Extracted material

+ + + +

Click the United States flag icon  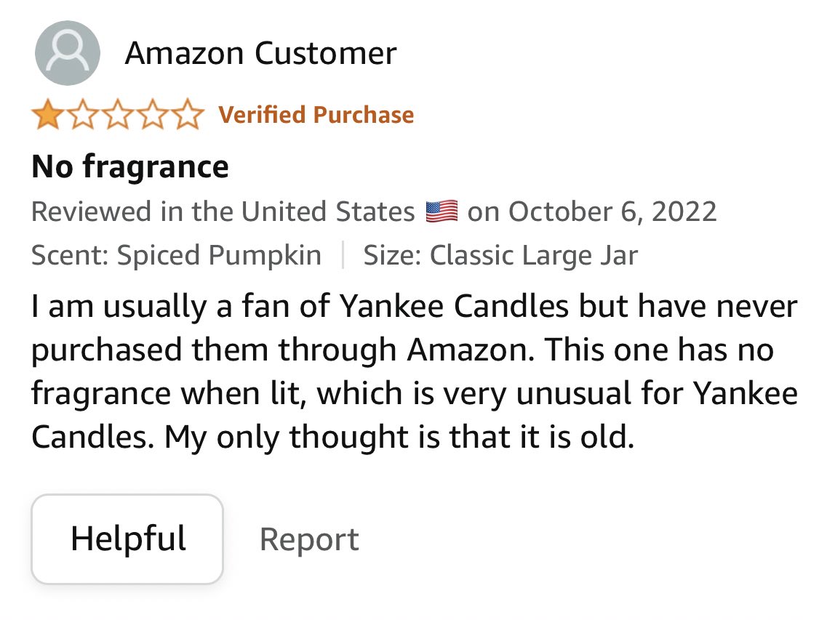click(442, 212)
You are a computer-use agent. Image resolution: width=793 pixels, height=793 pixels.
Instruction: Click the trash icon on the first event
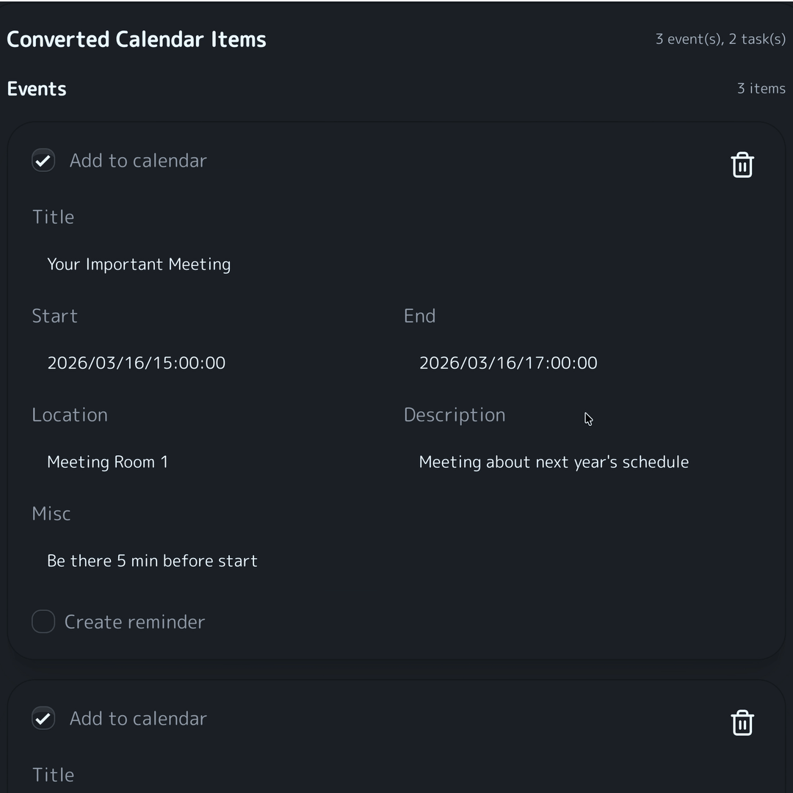742,164
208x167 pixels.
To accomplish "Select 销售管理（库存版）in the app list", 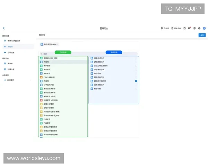I will click(x=51, y=100).
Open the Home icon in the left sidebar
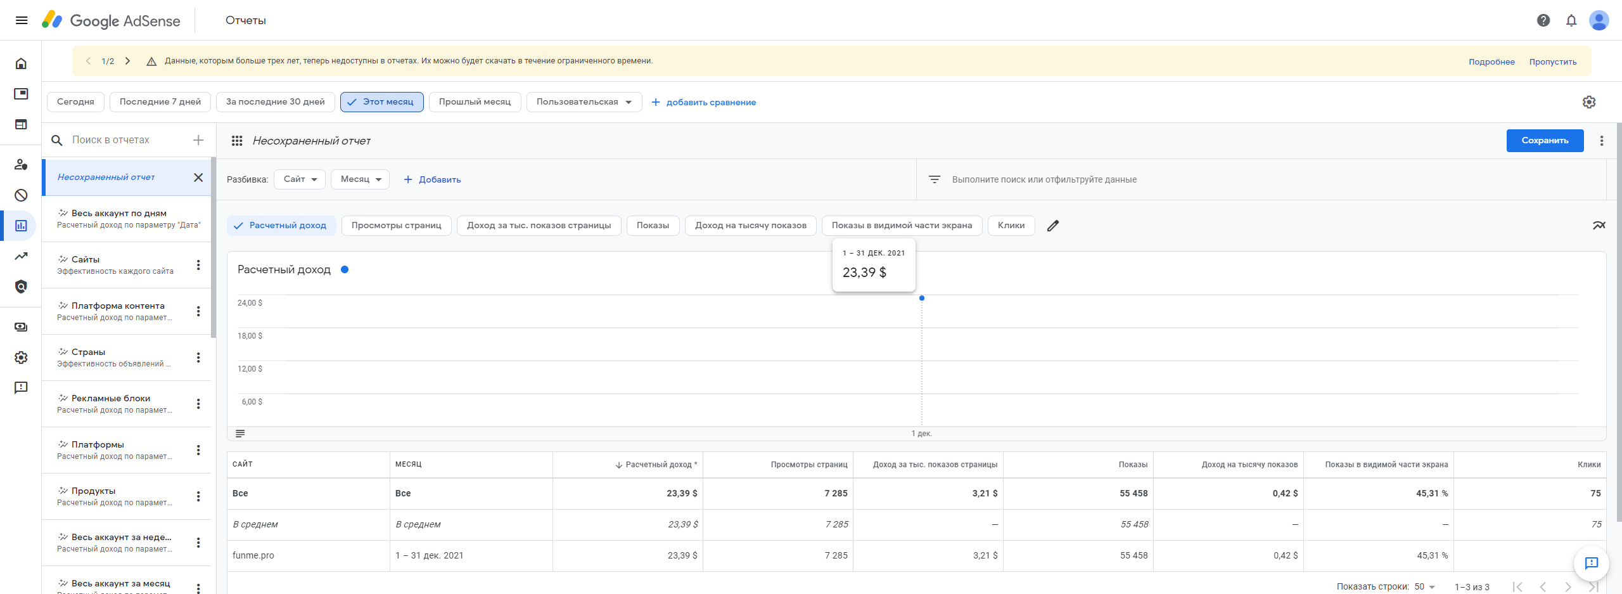 [21, 63]
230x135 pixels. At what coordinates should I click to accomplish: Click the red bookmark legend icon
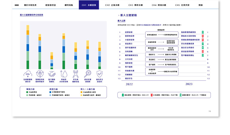(151, 95)
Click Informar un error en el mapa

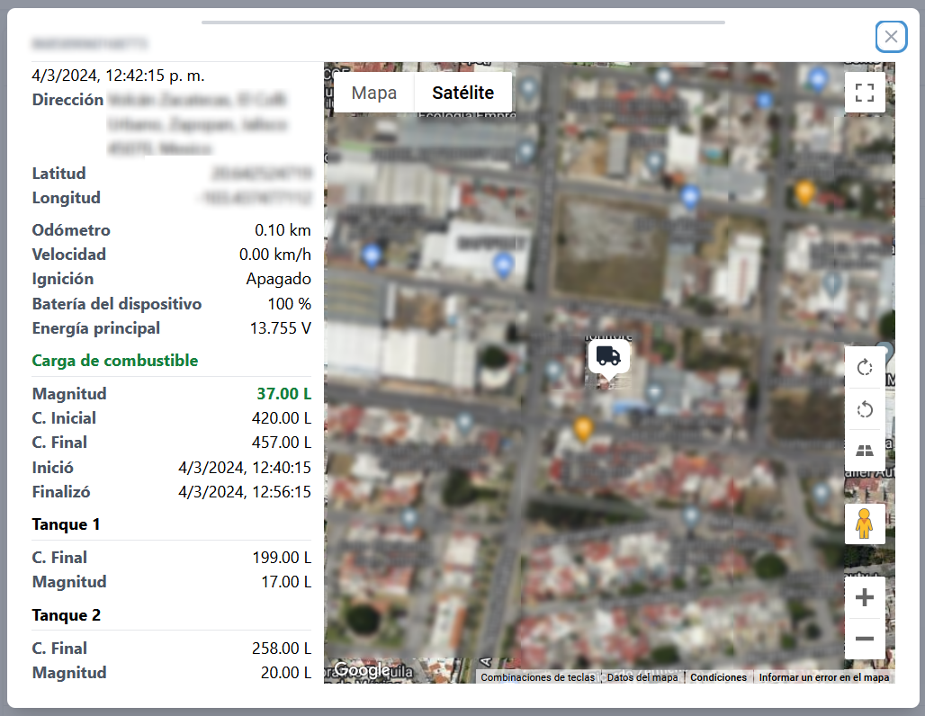pos(823,677)
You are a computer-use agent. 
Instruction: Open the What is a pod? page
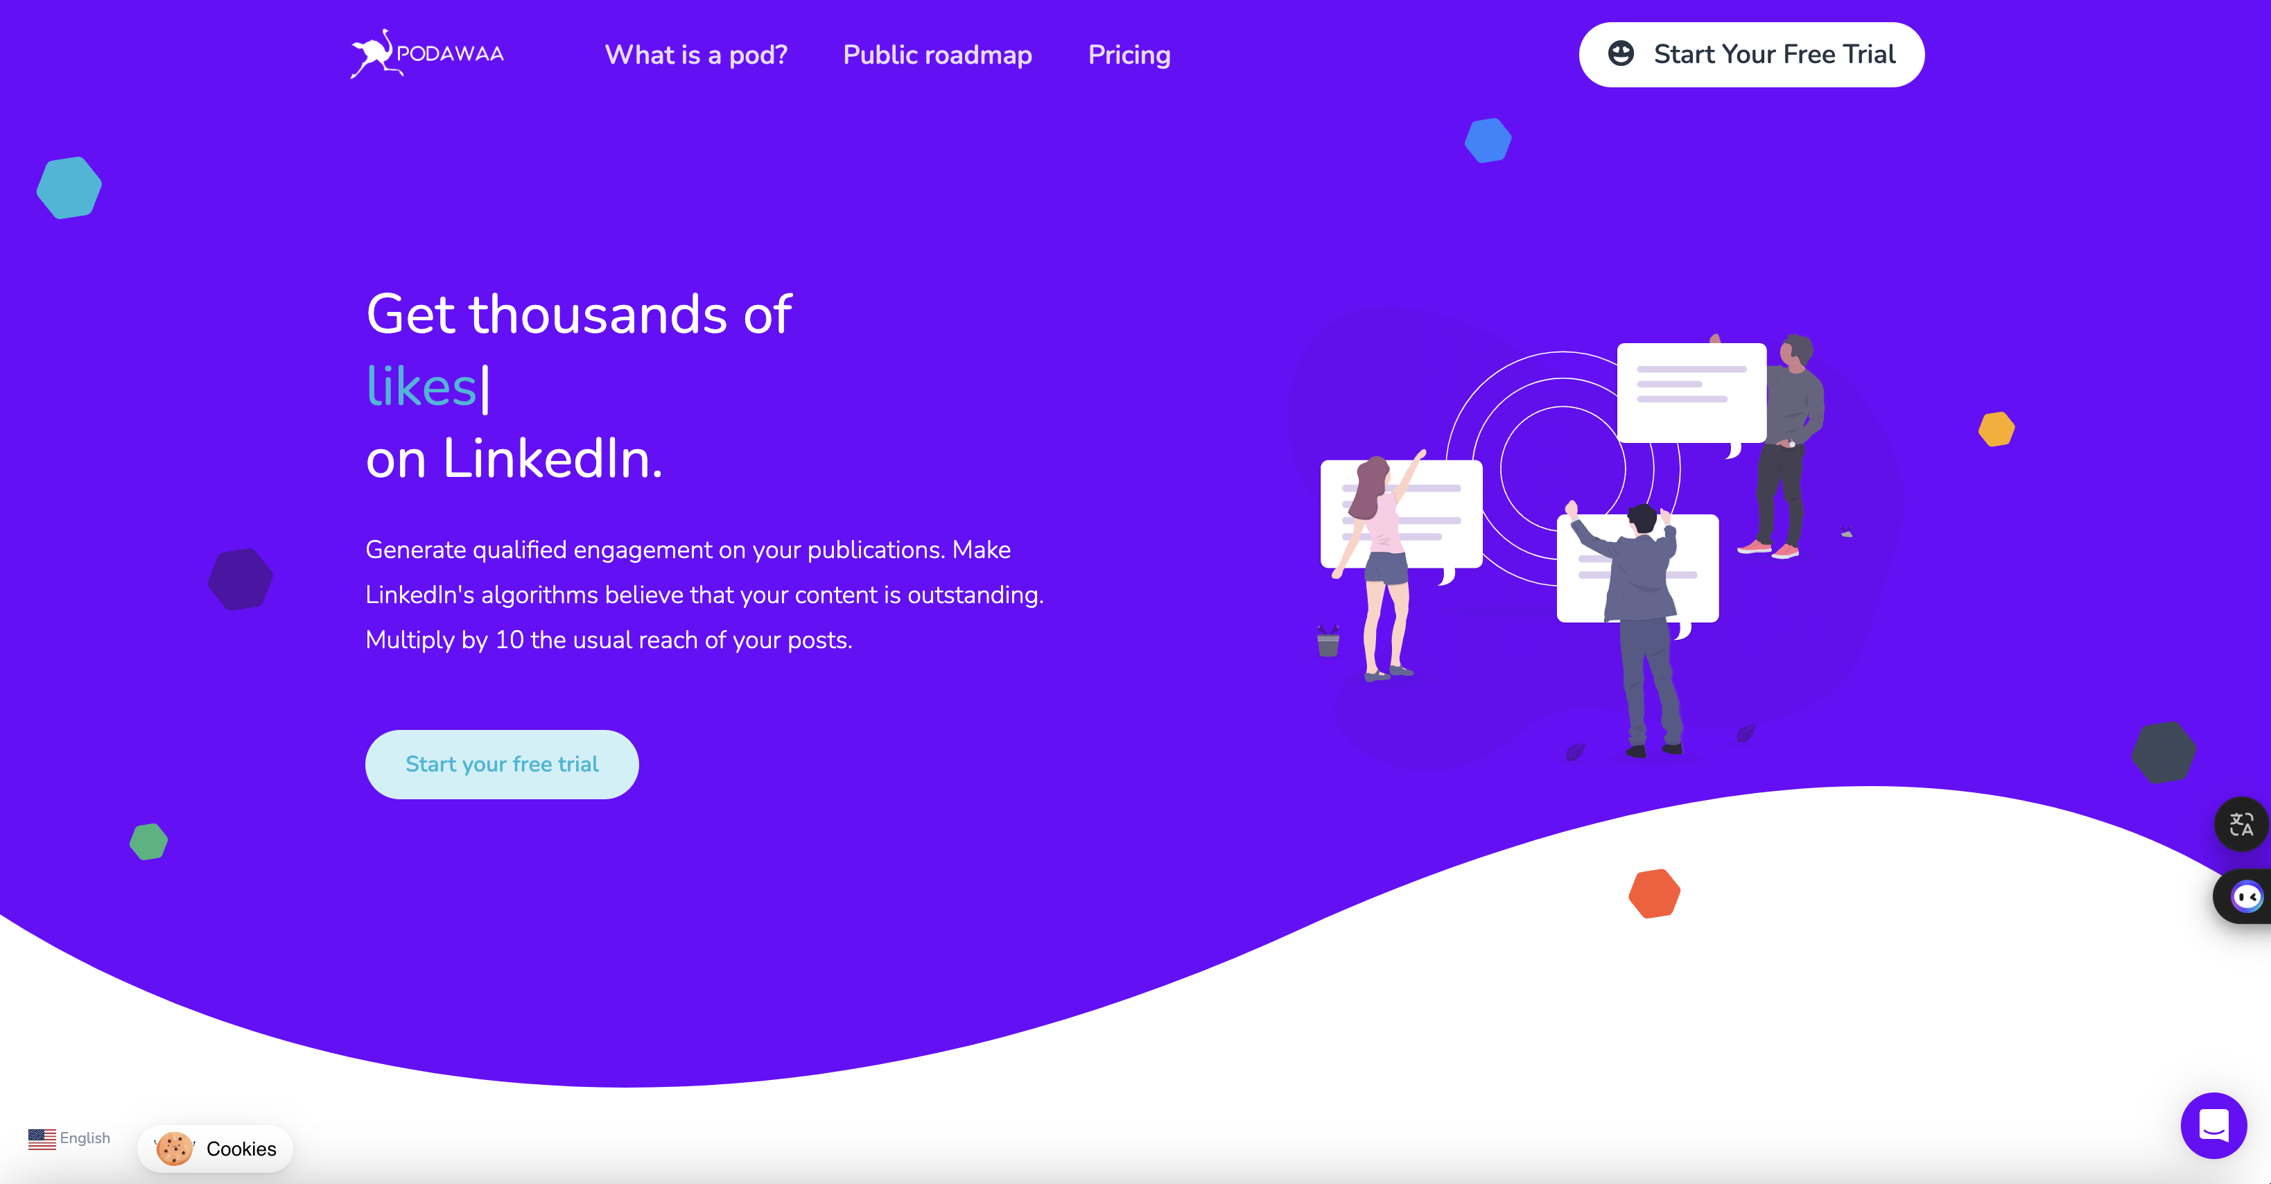[x=696, y=54]
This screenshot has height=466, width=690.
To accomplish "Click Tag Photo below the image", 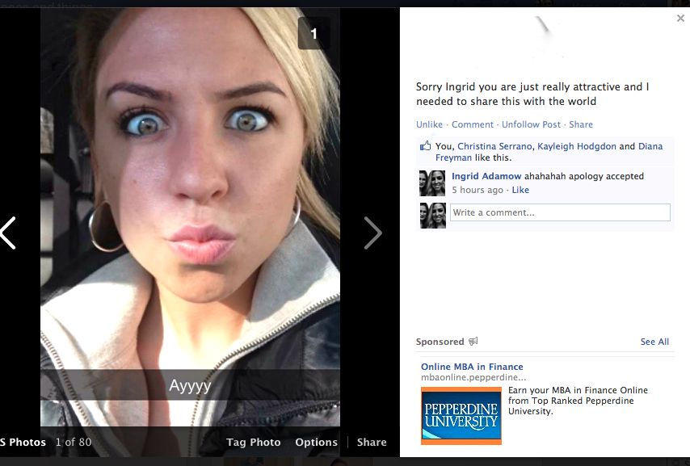I will [253, 442].
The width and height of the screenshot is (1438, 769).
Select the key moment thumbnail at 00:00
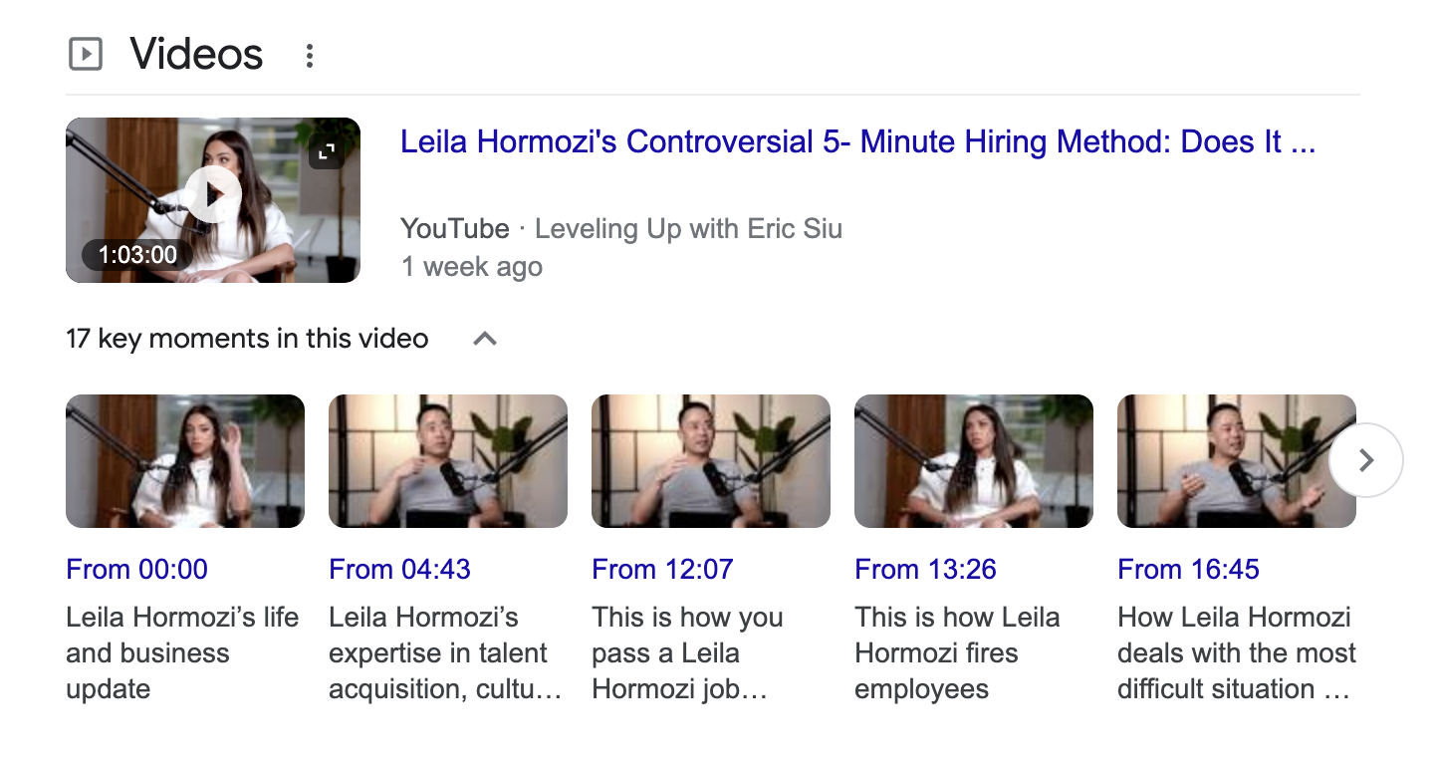click(185, 461)
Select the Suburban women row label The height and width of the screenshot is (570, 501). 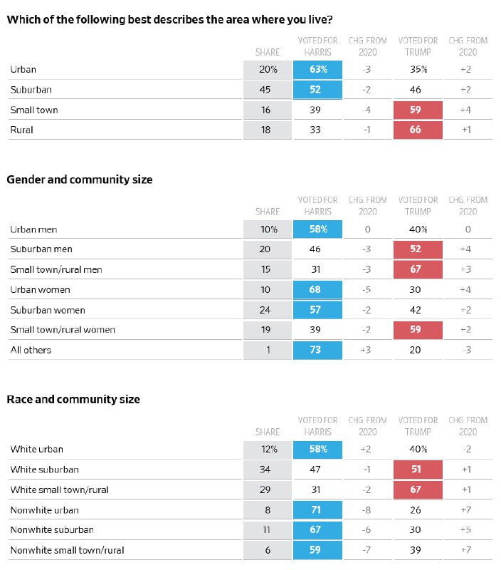48,310
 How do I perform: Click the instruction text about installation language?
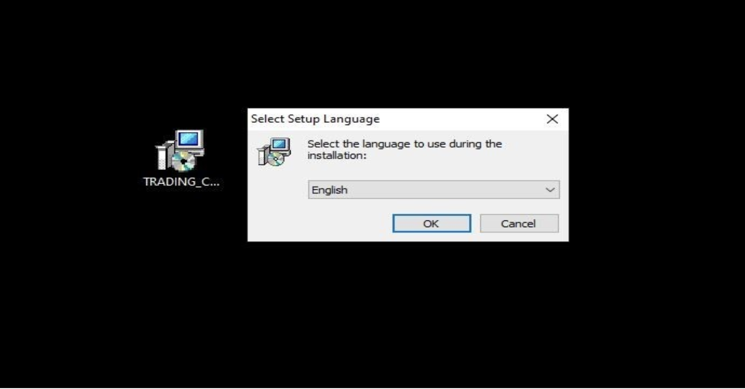pyautogui.click(x=405, y=149)
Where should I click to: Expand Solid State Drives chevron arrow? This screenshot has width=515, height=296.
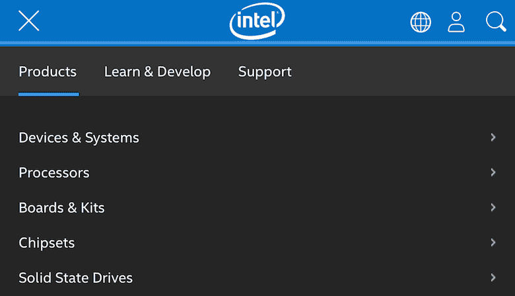493,278
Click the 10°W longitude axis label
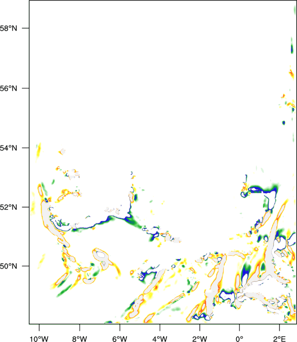The height and width of the screenshot is (342, 297). click(x=39, y=339)
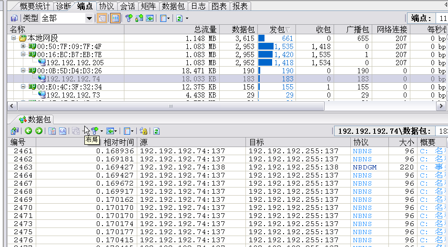Click the refresh icon in the packet toolbar
This screenshot has height=247, width=448.
156,131
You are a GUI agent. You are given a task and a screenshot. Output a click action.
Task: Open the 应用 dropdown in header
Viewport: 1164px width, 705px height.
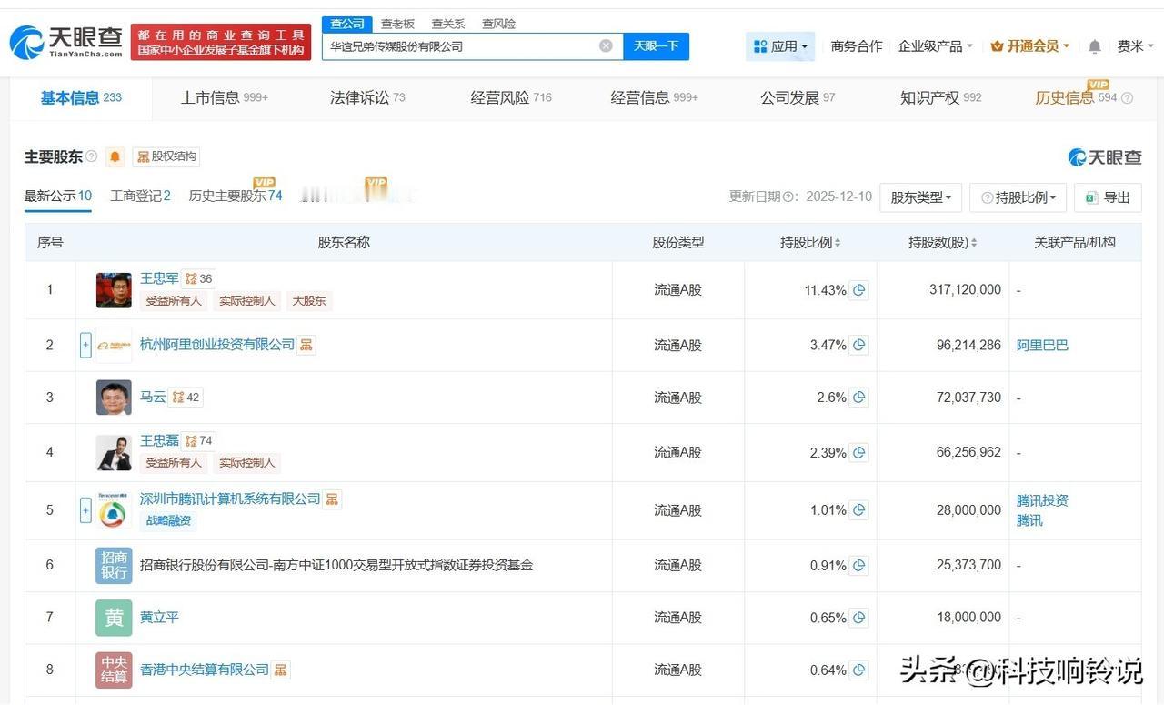click(780, 46)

+ + + +

Return only the number of lines in the records above that include the string "computer".

2